Dataset items:

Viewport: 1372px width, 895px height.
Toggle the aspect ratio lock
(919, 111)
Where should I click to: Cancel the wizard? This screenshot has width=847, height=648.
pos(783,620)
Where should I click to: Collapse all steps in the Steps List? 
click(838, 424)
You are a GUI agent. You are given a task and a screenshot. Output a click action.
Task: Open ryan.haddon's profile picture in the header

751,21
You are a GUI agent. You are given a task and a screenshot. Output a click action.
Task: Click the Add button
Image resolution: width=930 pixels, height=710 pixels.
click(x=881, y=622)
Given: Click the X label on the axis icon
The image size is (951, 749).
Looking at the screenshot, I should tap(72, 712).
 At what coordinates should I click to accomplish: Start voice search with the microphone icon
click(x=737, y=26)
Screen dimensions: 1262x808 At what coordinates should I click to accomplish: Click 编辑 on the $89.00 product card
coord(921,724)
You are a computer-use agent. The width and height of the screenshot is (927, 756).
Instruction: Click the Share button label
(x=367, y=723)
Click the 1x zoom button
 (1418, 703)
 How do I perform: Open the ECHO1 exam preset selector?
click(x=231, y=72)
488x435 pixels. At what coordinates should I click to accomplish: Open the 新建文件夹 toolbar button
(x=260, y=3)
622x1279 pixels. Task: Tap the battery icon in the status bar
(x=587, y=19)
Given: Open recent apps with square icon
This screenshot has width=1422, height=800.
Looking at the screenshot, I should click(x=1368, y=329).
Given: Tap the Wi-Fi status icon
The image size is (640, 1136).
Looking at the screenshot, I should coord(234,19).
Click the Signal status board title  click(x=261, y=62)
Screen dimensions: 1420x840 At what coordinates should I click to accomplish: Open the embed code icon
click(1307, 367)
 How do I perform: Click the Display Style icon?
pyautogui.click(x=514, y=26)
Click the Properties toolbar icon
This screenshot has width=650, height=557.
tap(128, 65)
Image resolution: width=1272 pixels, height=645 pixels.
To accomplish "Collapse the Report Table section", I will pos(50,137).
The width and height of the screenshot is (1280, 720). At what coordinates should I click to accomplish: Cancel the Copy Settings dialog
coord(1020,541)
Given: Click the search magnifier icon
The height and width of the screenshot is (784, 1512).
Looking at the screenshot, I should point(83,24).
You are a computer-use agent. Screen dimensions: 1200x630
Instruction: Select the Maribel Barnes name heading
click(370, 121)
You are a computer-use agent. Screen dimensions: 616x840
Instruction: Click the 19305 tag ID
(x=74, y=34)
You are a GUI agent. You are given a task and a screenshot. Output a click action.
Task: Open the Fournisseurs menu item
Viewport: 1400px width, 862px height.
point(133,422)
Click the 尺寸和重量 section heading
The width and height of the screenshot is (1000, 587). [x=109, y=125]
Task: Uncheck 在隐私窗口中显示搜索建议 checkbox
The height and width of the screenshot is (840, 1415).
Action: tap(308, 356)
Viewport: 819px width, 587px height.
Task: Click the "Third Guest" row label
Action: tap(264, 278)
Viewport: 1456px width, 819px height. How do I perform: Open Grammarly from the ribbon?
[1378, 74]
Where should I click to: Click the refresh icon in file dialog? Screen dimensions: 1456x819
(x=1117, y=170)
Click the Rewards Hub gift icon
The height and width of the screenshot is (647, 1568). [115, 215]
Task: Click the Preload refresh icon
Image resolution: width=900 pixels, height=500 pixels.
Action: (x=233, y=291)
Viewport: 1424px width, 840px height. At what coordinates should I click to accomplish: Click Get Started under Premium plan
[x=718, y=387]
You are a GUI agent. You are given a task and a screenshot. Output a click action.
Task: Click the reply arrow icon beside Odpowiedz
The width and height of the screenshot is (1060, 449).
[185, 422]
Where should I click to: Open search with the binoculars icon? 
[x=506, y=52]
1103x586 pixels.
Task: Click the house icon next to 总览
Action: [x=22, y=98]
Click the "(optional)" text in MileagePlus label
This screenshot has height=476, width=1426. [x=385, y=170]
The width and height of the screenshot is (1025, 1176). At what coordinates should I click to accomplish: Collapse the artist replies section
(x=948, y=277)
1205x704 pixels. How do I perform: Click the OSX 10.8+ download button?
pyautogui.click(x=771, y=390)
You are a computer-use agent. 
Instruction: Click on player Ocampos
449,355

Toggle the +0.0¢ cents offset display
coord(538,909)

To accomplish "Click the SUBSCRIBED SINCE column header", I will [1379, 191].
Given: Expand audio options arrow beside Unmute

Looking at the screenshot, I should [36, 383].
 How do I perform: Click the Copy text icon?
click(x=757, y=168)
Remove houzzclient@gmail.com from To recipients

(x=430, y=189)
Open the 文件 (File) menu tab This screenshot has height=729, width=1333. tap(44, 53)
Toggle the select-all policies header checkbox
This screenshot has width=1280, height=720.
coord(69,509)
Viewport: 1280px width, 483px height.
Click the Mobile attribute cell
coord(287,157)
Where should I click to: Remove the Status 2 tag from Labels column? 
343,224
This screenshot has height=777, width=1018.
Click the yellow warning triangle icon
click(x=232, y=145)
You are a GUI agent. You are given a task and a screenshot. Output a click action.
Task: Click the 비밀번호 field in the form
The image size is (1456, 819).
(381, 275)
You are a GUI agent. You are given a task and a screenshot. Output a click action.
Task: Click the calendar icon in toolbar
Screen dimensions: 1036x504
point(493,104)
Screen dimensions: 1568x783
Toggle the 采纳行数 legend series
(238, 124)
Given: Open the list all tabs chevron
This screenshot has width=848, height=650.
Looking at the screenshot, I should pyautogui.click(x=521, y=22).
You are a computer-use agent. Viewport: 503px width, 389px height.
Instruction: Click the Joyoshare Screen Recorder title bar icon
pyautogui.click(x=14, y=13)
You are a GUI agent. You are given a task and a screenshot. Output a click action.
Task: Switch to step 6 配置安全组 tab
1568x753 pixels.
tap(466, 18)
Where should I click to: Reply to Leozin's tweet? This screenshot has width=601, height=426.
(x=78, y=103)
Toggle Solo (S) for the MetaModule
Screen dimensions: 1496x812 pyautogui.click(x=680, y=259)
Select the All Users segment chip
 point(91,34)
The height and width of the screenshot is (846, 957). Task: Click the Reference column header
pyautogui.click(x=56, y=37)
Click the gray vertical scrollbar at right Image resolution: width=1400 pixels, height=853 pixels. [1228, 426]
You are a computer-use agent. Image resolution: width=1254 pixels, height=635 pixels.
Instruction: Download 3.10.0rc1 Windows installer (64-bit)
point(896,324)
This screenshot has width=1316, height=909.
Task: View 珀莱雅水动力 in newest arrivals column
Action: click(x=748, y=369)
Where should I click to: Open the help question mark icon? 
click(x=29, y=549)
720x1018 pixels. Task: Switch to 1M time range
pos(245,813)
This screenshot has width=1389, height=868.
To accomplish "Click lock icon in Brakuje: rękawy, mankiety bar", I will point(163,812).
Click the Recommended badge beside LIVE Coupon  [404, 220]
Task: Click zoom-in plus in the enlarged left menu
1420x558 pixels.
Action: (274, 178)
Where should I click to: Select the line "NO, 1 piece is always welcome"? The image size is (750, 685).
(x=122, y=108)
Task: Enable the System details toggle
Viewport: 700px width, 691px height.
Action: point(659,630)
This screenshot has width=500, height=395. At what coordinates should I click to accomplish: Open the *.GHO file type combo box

_Directions for this task_
Rewrite all of the records above with "Where should I click to" changed to "Which point should I select to" wherever it appears, keeping everything else the same.

_Finished exercise_
Viewport: 1372px width, 895px height.
Toggle the aspect ratio lock
(919, 111)
Which point should I select to: Cancel the wizard? This screenshot has width=847, height=648.
pos(783,620)
Which point should I select to: Collapse all steps in the Steps List? 
click(838, 424)
You are a GUI agent. You are given a task and a screenshot. Output a click action.
Task: Open ryan.haddon's profile picture in the header

751,21
You are a GUI agent. You are given a task and a screenshot. Output a click action.
Task: Click the Add button
Image resolution: width=930 pixels, height=710 pixels.
click(x=881, y=622)
Given: Click the X label on the axis icon
The image size is (951, 749).
Looking at the screenshot, I should tap(72, 712).
 At what coordinates should I click to accomplish: Start voice search with the microphone icon
click(x=737, y=26)
Screen dimensions: 1262x808 At what coordinates should I click to accomplish: Click 编辑 on the $89.00 product card
coord(921,724)
You are a computer-use agent. The width and height of the screenshot is (927, 756).
Instruction: Click the Share button label
(x=367, y=723)
Click the 1x zoom button
 (1418, 703)
 How do I perform: Open the ECHO1 exam preset selector?
click(x=231, y=72)
488x435 pixels. At what coordinates should I click to accomplish: Open the 新建文件夹 toolbar button
(x=260, y=3)
622x1279 pixels. Task: Tap the battery icon in the status bar
(x=587, y=19)
Given: Open recent apps with square icon
This screenshot has width=1422, height=800.
Looking at the screenshot, I should click(x=1368, y=329).
Given: Tap the Wi-Fi status icon
The image size is (640, 1136).
Looking at the screenshot, I should coord(234,19).
Click the Signal status board title  click(x=261, y=62)
Screen dimensions: 1420x840 At what coordinates should I click to accomplish: Open the embed code icon
click(1307, 367)
 How do I perform: Click the Display Style icon?
pyautogui.click(x=514, y=26)
Click the Properties toolbar icon
This screenshot has width=650, height=557.
tap(128, 65)
Image resolution: width=1272 pixels, height=645 pixels.
To accomplish "Collapse the Report Table section", I will pos(50,137).
The width and height of the screenshot is (1280, 720). At what coordinates should I click to accomplish: Cancel the Copy Settings dialog
coord(1020,541)
Given: Click the search magnifier icon
The height and width of the screenshot is (784, 1512).
Looking at the screenshot, I should point(83,24).
You are a computer-use agent. Screen dimensions: 1200x630
Instruction: Select the Maribel Barnes name heading
click(370, 121)
You are a computer-use agent. Screen dimensions: 616x840
Instruction: Click the 19305 tag ID
(x=74, y=34)
You are a GUI agent. You are given a task and a screenshot. Output a click action.
Task: Open the Fournisseurs menu item
Viewport: 1400px width, 862px height.
point(133,422)
Click the 尺寸和重量 section heading
The width and height of the screenshot is (1000, 587). [x=109, y=125]
Task: Uncheck 在隐私窗口中显示搜索建议 checkbox
The height and width of the screenshot is (840, 1415).
Action: tap(308, 356)
Viewport: 819px width, 587px height.
Task: Click the "Third Guest" row label
Action: tap(264, 278)
Viewport: 1456px width, 819px height. How do I perform: Open Grammarly from the ribbon?
[1378, 74]
Which point should I select to: Click the refresh icon in file dialog? Screen dimensions: 1456x819
(x=1117, y=170)
Click the Rewards Hub gift icon
The height and width of the screenshot is (647, 1568). [115, 215]
Task: Click the Preload refresh icon
Image resolution: width=900 pixels, height=500 pixels.
Action: (x=233, y=291)
Viewport: 1424px width, 840px height. At what coordinates should I click to accomplish: Click Get Started under Premium plan
[x=718, y=387]
You are a GUI agent. You are given a task and a screenshot. Output a click action.
Task: Click the reply arrow icon beside Odpowiedz
The width and height of the screenshot is (1060, 449).
[185, 422]
Which point should I select to: Open search with the binoculars icon? 
[x=506, y=52]
1103x586 pixels.
Task: Click the house icon next to 总览
Action: [x=22, y=98]
Click the "(optional)" text in MileagePlus label
This screenshot has height=476, width=1426. [x=385, y=170]
The width and height of the screenshot is (1025, 1176). At what coordinates should I click to accomplish: Collapse the artist replies section
(x=948, y=277)
1205x704 pixels. How do I perform: Click the OSX 10.8+ download button?
pyautogui.click(x=771, y=390)
You are a computer-use agent. 
Instruction: Click on player Ocampos
449,355

Toggle the +0.0¢ cents offset display
coord(538,909)

To accomplish "Click the SUBSCRIBED SINCE column header", I will [1379, 191].
Given: Expand audio options arrow beside Unmute

Looking at the screenshot, I should [36, 383].
 How do I perform: Click the Copy text icon?
click(x=757, y=168)
Remove houzzclient@gmail.com from To recipients

(x=430, y=189)
Open the 文件 (File) menu tab This screenshot has height=729, width=1333. tap(44, 53)
Toggle the select-all policies header checkbox
This screenshot has width=1280, height=720.
coord(69,509)
Viewport: 1280px width, 483px height.
Click the Mobile attribute cell
coord(287,157)
Which point should I select to: Remove the Status 2 tag from Labels column? 
343,224
This screenshot has height=777, width=1018.
Click the yellow warning triangle icon
click(x=232, y=145)
You are a GUI agent. You are given a task and a screenshot. Output a click action.
Task: Click the 비밀번호 field in the form
The image size is (1456, 819).
(381, 275)
You are a GUI agent. You are given a task and a screenshot. Output a click action.
Task: Click the calendar icon in toolbar
Screen dimensions: 1036x504
point(493,104)
Screen dimensions: 1568x783
Toggle the 采纳行数 legend series
(238, 124)
Given: Open the list all tabs chevron
This screenshot has width=848, height=650.
Looking at the screenshot, I should pyautogui.click(x=521, y=22).
You are a computer-use agent. Viewport: 503px width, 389px height.
Instruction: Click the Joyoshare Screen Recorder title bar icon
pyautogui.click(x=14, y=13)
You are a GUI agent. You are given a task and a screenshot. Output a click action.
Task: Switch to step 6 配置安全组 tab
1568x753 pixels.
tap(466, 18)
Which point should I select to: Reply to Leozin's tweet? This screenshot has width=601, height=426.
(x=78, y=103)
Toggle Solo (S) for the MetaModule
Screen dimensions: 1496x812 pyautogui.click(x=680, y=259)
Select the All Users segment chip
 point(91,34)
The height and width of the screenshot is (846, 957). Task: Click the Reference column header
pyautogui.click(x=56, y=37)
Click the gray vertical scrollbar at right Image resolution: width=1400 pixels, height=853 pixels. [1228, 426]
You are a computer-use agent. Image resolution: width=1254 pixels, height=635 pixels.
Instruction: Download 3.10.0rc1 Windows installer (64-bit)
point(896,324)
This screenshot has width=1316, height=909.
Task: View 珀莱雅水动力 in newest arrivals column
Action: click(x=748, y=369)
Which point should I select to: Open the help question mark icon? 
click(x=29, y=549)
720x1018 pixels. Task: Switch to 1M time range
pos(245,813)
This screenshot has width=1389, height=868.
To accomplish "Click lock icon in Brakuje: rękawy, mankiety bar", I will point(163,812).
Click the Recommended badge beside LIVE Coupon  [404, 220]
Task: Click zoom-in plus in the enlarged left menu
1420x558 pixels.
Action: (274, 178)
Which point should I select to: Select the line "NO, 1 piece is always welcome"? The image size is (750, 685).
(x=122, y=108)
Task: Enable the System details toggle
Viewport: 700px width, 691px height.
Action: point(659,630)
This screenshot has width=500, height=395. At what coordinates should I click to accomplish: Open the *.GHO file type combo box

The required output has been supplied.